All beat-to-beat BP and continuous ECG data were stored electronically within a secure computer server. A delayed analysis of the haemodynamic responses to CSM, active stand, and HUT investigations were performed for each individual investigated with CSM within the specified period.
Definitions
Carotid sinus hypersensitivity was defined as asystole of at least 3 s (cardioinhibitory CSH) and/or systolic BP (SBP) reduction of 50 mmHg or greater (vasodepressor CSH) in response to CSM.10,11 Orthostatic hypotension was defined as a BP reduction of 20 mmHg systolic or of 10 mmHg diastolic within 2 min of assuming the upright position.17,18 The heart rate response to active stand (30:15) was determined by calculating the ratio between the minimal heart rate around 30 beats after standing and the maximal heart rate at around 15 beats.19 The time (in seconds) of the lowest SBP after assumption of the upright posture (time to nadir) was also recorded.
A HUT test was deemed positive, if characteristic haemodynamic responses occurred during a HUT test in association with reproduction of presenting symptoms.11 The haemodynamic response to HUT was then classified according to the VASIS classifications.8
- Type 1 or mixed: BP fall precedes bradycardia and heart rate falls but not below 40 bpm or <40 bpm for <10 s with or without asystole of <3 s at the time of syncope.
- Type 2A: cardioinhibition of <40 bpm for more than 10 s without asystole of more than 3 s. Blood pressure falls before heart rate falls.

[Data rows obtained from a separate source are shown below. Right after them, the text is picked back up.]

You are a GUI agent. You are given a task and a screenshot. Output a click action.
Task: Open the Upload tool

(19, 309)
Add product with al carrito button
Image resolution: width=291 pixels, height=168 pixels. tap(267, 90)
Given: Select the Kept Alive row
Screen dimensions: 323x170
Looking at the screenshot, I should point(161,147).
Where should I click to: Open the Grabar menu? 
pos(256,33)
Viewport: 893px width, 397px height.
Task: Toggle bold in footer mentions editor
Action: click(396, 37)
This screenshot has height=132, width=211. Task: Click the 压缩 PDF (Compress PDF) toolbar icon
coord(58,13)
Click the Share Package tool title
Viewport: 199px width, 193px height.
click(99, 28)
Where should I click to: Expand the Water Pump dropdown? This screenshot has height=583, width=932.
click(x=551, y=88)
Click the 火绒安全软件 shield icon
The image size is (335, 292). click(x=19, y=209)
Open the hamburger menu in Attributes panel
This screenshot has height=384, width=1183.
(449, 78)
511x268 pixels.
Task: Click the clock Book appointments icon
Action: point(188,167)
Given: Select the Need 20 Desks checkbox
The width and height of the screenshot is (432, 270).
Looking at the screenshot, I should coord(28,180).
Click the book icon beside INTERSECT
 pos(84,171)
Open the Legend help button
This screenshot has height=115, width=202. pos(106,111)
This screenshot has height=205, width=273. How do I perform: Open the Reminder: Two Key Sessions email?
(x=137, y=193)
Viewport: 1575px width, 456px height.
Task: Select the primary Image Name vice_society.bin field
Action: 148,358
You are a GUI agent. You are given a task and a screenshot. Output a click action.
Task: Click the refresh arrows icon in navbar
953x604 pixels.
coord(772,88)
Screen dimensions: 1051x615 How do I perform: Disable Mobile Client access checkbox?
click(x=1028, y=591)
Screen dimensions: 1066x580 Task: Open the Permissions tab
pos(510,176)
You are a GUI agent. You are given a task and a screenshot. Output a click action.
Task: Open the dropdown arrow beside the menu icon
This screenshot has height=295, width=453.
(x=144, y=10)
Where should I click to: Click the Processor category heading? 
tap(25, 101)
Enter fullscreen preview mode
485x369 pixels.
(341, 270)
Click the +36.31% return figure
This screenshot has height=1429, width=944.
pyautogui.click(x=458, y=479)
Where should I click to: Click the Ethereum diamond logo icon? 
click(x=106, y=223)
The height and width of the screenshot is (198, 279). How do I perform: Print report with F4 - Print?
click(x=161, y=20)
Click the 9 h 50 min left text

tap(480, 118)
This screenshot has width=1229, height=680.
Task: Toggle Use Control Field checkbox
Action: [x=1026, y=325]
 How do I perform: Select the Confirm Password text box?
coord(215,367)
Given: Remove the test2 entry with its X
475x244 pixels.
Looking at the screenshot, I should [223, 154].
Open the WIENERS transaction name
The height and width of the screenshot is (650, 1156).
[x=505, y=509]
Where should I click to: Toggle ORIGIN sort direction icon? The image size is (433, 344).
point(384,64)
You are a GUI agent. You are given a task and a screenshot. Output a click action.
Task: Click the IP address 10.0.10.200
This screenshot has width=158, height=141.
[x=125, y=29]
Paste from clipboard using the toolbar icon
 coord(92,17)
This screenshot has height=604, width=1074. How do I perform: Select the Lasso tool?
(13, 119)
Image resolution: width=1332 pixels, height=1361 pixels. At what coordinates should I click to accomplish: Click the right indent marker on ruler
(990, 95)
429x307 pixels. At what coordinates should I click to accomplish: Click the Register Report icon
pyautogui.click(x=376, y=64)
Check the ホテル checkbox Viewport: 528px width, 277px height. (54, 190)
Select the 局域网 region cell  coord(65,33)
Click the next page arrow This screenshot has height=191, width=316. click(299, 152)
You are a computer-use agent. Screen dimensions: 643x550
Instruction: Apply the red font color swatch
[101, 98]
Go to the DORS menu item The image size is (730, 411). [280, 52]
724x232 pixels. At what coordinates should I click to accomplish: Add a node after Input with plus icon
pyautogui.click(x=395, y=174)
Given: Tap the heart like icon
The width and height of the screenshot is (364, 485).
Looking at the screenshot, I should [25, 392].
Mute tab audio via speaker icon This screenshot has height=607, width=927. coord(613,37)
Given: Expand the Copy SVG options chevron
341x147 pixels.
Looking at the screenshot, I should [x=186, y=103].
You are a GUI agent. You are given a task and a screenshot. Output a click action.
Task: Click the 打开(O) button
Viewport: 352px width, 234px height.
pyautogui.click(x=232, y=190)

- Type 2B: cardioinhibition with asystole of more than 3 s, and BP fall coincides with or occurs after the fall in heart rate.
- Type 3: vasodepressor. Heart rate does not fall more than 10% below baseline.
- chronotropic incompetence whereby the heart rate rise during upright tilt is <10%;
- postural tachycardia syndrome, where there is an excessive heart rate rise to <130 bpm at the beginning of upright tilt and through its duration before syncope.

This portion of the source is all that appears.